PROBLEM -> Please return every line of the records that contains the word "Toggle".

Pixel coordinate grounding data
┌──

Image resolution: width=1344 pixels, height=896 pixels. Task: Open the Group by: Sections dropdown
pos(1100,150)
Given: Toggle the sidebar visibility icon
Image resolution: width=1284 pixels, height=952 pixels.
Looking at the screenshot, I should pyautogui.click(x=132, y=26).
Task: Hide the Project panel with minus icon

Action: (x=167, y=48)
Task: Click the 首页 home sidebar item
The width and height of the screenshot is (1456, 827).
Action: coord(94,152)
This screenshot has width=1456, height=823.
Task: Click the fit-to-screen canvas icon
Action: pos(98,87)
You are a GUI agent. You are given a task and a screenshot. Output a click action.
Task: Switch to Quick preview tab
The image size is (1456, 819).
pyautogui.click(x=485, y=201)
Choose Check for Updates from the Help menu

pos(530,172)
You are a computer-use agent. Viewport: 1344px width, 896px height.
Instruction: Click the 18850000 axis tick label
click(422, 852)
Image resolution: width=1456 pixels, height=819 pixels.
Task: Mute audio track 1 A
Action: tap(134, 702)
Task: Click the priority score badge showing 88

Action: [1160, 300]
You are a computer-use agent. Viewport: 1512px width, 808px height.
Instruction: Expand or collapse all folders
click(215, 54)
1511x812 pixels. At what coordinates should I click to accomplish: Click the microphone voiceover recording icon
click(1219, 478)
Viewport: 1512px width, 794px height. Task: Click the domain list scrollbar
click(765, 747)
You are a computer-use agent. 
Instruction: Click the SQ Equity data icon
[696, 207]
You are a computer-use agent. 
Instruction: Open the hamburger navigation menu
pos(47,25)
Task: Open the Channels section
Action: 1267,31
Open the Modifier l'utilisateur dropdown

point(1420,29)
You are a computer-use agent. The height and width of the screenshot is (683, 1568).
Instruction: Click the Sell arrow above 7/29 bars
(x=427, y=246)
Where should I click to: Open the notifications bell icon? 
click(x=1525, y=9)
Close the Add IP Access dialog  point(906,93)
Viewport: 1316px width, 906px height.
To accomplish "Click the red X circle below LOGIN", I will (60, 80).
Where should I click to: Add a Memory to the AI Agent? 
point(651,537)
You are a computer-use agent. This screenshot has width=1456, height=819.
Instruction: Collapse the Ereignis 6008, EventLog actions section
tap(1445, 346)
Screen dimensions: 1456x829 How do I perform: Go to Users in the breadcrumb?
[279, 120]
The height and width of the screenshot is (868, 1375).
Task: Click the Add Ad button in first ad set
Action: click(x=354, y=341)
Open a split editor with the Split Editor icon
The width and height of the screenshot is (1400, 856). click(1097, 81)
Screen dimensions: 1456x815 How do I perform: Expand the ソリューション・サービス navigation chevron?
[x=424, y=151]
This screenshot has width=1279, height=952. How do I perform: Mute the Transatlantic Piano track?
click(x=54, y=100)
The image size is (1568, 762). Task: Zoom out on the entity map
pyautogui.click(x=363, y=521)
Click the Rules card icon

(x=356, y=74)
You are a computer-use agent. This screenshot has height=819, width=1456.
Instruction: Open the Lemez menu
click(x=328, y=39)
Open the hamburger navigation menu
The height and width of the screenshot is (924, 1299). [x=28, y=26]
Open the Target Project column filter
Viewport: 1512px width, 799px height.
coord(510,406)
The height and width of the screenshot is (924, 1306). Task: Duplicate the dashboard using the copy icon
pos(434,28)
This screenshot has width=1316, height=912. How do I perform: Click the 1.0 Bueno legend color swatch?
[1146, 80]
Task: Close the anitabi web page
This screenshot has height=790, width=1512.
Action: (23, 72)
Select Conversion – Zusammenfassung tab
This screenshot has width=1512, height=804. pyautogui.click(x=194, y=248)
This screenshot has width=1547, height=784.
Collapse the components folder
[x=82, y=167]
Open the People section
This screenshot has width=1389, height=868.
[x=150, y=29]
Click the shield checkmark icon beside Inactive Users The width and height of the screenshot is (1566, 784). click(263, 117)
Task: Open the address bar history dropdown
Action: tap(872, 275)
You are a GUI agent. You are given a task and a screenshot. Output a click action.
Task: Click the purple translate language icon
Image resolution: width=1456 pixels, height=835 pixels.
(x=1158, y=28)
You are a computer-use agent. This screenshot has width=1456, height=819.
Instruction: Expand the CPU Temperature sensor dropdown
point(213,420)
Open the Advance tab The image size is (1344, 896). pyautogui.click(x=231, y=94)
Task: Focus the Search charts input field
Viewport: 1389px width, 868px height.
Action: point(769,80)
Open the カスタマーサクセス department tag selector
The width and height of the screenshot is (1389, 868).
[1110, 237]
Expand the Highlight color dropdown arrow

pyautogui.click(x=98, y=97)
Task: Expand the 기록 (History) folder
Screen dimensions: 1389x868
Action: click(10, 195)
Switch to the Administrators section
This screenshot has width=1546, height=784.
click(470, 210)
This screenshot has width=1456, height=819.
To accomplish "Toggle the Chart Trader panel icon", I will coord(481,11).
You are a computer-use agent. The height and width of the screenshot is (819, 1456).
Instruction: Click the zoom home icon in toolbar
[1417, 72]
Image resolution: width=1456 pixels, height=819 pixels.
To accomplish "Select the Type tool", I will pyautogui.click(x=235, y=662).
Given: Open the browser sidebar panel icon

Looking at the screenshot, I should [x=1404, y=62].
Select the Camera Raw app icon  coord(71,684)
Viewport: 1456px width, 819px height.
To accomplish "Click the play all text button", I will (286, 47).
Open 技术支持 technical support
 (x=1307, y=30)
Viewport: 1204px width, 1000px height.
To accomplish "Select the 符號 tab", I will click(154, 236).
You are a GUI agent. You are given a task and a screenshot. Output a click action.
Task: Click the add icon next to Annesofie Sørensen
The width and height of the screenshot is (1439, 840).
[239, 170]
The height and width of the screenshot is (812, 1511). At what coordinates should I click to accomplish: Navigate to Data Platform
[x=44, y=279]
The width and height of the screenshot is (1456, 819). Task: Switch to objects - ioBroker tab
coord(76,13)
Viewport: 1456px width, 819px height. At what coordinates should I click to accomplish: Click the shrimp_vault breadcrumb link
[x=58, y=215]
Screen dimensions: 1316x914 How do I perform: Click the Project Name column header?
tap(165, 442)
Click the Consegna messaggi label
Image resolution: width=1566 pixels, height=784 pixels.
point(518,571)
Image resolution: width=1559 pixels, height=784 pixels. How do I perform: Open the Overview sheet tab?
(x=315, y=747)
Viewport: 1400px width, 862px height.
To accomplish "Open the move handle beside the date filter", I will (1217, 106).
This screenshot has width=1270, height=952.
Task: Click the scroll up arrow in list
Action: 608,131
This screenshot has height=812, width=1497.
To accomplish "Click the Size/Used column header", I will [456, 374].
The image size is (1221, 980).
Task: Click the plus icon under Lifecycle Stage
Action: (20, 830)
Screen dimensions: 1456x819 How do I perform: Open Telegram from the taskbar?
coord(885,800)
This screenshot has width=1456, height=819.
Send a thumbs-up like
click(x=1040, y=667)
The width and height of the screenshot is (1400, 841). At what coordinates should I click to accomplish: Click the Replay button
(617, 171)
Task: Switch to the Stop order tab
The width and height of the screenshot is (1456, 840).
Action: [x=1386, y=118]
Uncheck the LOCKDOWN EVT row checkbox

└──

EXERCISE OUTPUT ->
Given: Toggle the sidebar visibility icon
To accomplish "Toggle the Chart Trader panel icon", I will coord(481,11).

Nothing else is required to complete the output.